--- About this exercise ---
Your answer is the lines below, exactly, from the one that contains "999x550 pixels. At" through the one that contains "Click the word", both included.

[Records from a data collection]
= = = =
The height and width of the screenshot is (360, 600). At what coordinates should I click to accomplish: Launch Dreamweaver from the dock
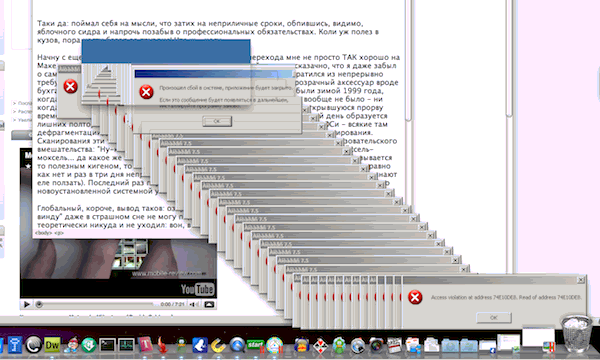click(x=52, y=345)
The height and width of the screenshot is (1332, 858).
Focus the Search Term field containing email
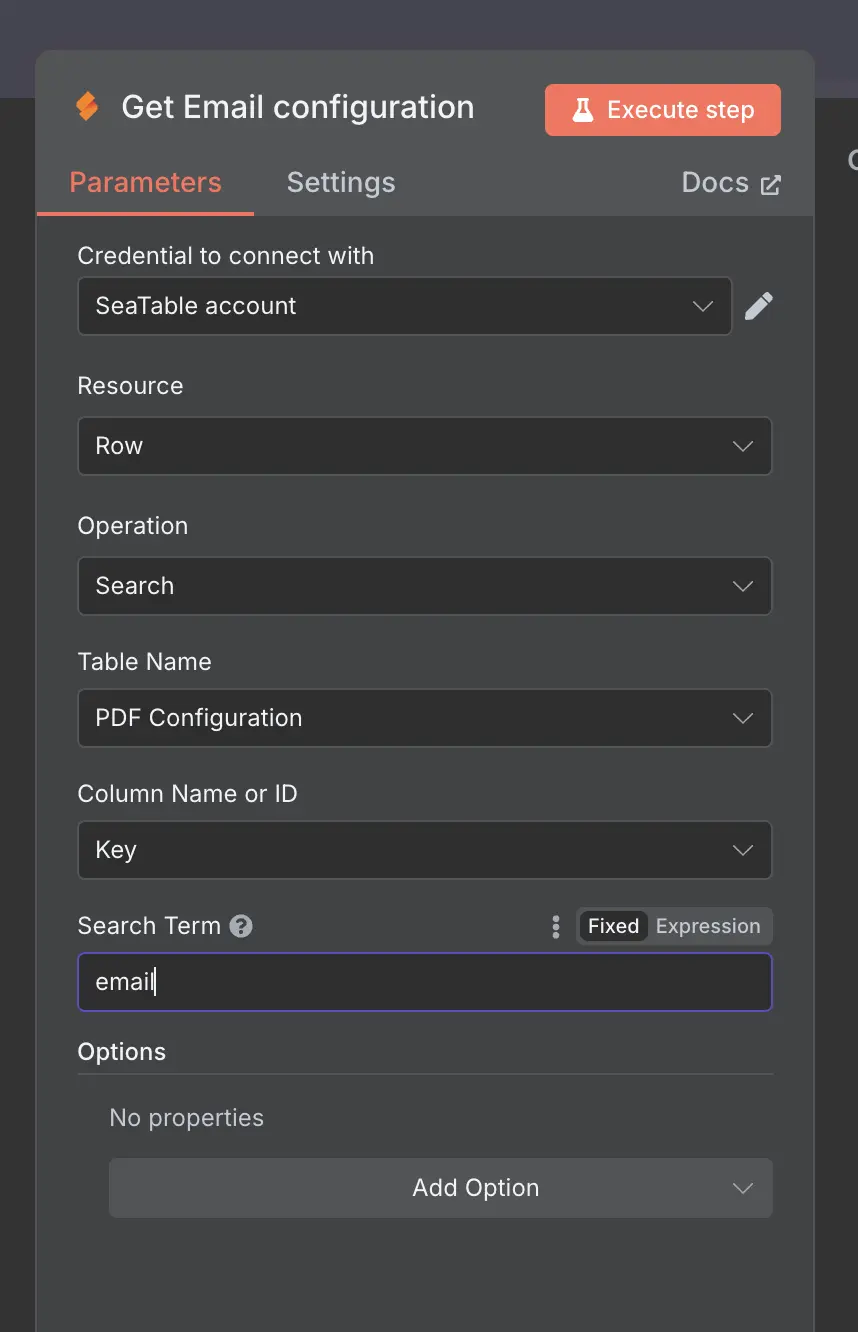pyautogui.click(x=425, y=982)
= = = =
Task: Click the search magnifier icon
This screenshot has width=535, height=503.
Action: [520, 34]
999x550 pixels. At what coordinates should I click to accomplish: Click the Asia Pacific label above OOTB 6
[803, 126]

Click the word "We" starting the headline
= = = =
--- Exercise result ---
999x550 pixels. At what coordinates should I click to accomplish: Click the Asia Pacific label above OOTB 6
[803, 126]

Click the word "We" starting the headline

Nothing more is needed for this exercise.